Primary antibodies for the following proteins were used: Total AMPK (Cell Signaling; cat. No. 2532 L), phospho-AMPK (Cell Signaling, Berveraly, MA; cat. No. 2535 L), total ACC (GE Healthcare; cat. No. RPN1231V), SREBP-1c (Santa Cruz, Santa Cruz, CA; cat. No. SC13551), mTOR (Cell Signaling Technology Beverly, MA; cat. No. 2972 ).

In addition, we looked at 4E-binding protein (4E-BP) (Cell Signaling Technology Beverly, MA; cat no. 9452) and phosphor-raptor (Cell Signaling Technology Beverly, MA; cat no. 2083) for indications of mTOR activity and Cytochrome C (Santa Cruz, Santa Cruz, CA; cat. No. sc-13156) and LCAD (a gift from Daniel P. Kelly) for an indication of oxidative capacity.

Triglyceride assay

Liver triglycerides were measured according to the Folch method. Forty to fifty milligrams of frozen liver were homogenized with a 2:1 concentration of chloroform:methanol and agitated in a cold room overnight at 4 degrees C. One ml of 0.9% NaCl was added to each sample solution, vortexed and centrifuged for 1 hour at 1000 × g at 4 degrees C. The organic phase was removed and dried down in a lyophilizer. Samples were reconstituted with 100 μl of Tert-Butanol Triton X solution. Trigylceride content was then analyzed in each sample with the WAKO triglyceride assay kit as per manufacturer’s instructions [42].

▶ Task requirements
1. According to the methods excerpt, which method was used to measure liver triglycerides?
2. Write the next part of the methods excerpt on antibodies and the triglyceride assay, picking up after its final sentence.
The records that follow come from a separate source and are unrelated to the methods excerpt.

▶ Given entries
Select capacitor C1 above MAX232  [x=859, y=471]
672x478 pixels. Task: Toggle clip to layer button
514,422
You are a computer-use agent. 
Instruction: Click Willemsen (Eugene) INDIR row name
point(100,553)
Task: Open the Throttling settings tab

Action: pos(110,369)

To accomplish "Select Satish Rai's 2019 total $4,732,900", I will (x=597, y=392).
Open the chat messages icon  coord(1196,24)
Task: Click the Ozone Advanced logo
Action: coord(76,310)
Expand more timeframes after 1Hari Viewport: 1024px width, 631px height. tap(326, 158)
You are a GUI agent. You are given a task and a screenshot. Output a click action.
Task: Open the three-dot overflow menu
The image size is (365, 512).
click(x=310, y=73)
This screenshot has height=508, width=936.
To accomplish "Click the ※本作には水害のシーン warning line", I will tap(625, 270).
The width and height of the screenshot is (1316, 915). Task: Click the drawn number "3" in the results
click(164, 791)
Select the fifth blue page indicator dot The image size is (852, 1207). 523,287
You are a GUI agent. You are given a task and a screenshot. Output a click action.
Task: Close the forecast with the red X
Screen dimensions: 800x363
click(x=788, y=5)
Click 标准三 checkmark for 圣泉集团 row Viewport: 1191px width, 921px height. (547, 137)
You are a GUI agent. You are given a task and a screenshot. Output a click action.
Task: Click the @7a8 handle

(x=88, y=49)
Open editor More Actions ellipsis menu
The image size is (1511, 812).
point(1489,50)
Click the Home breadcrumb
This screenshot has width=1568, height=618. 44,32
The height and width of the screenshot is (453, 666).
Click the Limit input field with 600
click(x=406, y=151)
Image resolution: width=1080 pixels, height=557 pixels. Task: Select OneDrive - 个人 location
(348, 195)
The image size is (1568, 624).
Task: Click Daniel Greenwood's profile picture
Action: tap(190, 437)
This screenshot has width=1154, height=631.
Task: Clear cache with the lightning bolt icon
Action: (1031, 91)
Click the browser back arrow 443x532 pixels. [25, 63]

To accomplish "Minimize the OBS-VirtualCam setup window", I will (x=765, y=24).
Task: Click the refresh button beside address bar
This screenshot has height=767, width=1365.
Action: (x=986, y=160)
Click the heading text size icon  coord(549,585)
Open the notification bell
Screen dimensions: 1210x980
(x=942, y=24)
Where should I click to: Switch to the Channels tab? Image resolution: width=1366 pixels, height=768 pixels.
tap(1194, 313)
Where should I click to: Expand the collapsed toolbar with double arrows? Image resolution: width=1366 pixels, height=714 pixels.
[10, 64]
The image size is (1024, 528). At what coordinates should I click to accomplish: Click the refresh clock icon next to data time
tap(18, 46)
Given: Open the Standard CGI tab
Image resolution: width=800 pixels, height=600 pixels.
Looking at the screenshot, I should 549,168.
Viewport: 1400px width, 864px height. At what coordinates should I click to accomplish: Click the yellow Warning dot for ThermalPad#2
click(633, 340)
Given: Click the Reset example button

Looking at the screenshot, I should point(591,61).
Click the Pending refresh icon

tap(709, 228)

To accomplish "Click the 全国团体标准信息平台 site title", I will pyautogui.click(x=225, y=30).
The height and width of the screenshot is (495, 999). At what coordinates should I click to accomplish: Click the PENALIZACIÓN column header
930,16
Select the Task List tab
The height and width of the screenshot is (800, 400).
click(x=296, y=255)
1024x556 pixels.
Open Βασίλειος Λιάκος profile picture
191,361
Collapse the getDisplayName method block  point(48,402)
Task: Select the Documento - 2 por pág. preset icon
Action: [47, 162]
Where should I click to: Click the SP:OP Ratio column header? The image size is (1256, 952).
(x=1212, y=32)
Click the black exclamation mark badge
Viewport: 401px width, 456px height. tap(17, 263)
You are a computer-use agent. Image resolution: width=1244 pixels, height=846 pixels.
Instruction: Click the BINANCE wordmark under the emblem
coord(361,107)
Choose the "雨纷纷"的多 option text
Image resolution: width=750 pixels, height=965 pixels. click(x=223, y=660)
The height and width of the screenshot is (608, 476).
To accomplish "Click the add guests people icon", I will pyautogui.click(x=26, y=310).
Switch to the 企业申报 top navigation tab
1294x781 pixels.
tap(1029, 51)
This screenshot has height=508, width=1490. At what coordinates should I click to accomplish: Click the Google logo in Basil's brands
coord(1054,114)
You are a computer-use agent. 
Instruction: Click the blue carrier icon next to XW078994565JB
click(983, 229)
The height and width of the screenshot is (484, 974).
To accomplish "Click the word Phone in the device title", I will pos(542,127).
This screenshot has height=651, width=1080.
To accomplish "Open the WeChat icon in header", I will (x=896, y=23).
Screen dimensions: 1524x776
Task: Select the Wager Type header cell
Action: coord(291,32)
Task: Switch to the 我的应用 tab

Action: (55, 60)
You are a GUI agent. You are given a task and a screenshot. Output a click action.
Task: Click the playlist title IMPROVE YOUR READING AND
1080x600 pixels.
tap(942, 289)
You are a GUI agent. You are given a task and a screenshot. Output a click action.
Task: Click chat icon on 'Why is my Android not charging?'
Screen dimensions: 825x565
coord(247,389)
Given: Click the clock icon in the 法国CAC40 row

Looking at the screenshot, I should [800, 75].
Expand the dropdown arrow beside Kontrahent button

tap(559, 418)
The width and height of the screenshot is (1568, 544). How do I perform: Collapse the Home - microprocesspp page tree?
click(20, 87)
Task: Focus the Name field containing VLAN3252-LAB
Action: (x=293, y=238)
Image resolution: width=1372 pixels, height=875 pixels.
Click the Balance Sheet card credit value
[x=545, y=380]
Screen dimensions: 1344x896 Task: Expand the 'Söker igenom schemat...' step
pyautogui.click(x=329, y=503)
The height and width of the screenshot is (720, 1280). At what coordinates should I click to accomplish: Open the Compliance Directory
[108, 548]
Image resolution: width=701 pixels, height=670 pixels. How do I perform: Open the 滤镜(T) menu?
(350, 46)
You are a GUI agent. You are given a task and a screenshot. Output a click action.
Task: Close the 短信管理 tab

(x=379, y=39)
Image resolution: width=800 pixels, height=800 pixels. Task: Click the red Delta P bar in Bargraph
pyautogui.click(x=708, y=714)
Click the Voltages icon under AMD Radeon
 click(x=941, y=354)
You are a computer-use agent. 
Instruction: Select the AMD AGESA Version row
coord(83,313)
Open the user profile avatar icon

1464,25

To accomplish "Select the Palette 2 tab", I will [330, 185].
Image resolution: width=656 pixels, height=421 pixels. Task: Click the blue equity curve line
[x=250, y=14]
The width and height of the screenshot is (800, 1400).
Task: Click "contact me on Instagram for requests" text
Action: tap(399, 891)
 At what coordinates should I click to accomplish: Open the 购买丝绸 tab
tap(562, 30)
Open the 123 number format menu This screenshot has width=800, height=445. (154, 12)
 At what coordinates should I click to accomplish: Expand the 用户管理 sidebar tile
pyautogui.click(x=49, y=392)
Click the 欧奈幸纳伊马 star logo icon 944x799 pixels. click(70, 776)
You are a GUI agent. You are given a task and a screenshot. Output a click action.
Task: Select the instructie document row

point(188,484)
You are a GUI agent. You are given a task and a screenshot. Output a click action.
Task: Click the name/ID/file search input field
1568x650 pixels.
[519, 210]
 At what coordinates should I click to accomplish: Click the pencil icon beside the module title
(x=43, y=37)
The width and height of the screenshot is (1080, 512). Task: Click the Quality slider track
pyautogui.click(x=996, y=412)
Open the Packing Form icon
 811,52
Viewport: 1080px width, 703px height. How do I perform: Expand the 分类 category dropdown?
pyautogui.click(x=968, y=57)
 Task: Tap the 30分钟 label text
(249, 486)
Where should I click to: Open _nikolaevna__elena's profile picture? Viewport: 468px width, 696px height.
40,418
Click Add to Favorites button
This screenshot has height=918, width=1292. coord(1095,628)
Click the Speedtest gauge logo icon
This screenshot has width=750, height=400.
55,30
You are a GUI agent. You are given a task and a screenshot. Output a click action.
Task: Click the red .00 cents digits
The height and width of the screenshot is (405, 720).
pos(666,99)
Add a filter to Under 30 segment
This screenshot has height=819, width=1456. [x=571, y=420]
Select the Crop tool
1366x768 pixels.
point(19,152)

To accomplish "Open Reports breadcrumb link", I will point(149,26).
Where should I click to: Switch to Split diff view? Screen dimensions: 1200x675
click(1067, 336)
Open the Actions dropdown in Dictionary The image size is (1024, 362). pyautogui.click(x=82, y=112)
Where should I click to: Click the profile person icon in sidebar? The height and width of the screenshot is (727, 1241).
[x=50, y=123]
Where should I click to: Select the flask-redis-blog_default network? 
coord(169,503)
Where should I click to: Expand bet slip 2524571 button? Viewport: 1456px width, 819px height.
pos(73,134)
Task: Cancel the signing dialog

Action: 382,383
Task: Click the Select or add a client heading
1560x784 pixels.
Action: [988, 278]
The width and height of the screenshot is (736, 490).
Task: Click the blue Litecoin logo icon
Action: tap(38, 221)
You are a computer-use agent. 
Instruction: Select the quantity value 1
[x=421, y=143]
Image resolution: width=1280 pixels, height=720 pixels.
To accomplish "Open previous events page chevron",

▶ Task-by-task answers
1. The Folch method.

2.
GPAT activity assay

The activity of microsomal and mitochondrial GPAT was measured using the method described previously [5, 43, 44]. Briefly, membrane fractions of liver tissue were formed using sample homogenates prepared with 25 mg of liver and homogenization buffer (250 mM Sucrose, 10 mMTrisHCl, 1 mM dithiothreitol (DTT), 1 mM EDTA, pH 7.4). Homogenate was centrifuged at 100,000 x g for 1 hour, after which the supernatant was removed and the pellet reconstituted with 400 μl of the same homogenization buffer, aliquoted and frozen in -90 degree Celsius freezer. Total GPAT activity was measured using a cocktail of 800 μM [14C]glycerol 3-phosphate (G-3-P), 60 μM palmitoyl Co-A, 75 mM TrisHCl, 4 mM MgCl, 2 mg/ml BSA, 8 mM NaF, 1 Mm DTT, and non-labeled G3P. Sample (40 μg protein) was added to the solution incubated with and without 2 mM N-ethylmaleimide (NEM), an inhibitor of microsomal GPAT to isolate and measure the remaining activity, GPAT1 activity. The reaction was run for 10 min at 37°C and stopped with 0.6 ml 1% HClO4 and chloroform-methanol (2:1). After 5 minutes on ice, another 1 ml of 1% perchloric acid and 1 ml of chloroform was added to the solution. Samples were centrifuged for 1 hour at 1000 × g and washed 3 times with 1% perchloric acid after which 1 ml of organic phase containing the labeled G-3-P incorporated into lysophosphatidic acid was dried down using a lyophilizer. After reconstituting the samples with 2:1 tert-butanol triton × solution, the sample with scintillation fluid was placed into scintillation tubes and counts measured with a scintillation counter. Subtracting the mitochondrial GPAT (NEM-resistant) activity from the total activity allowed for determining GPAT1’s activity for each sample.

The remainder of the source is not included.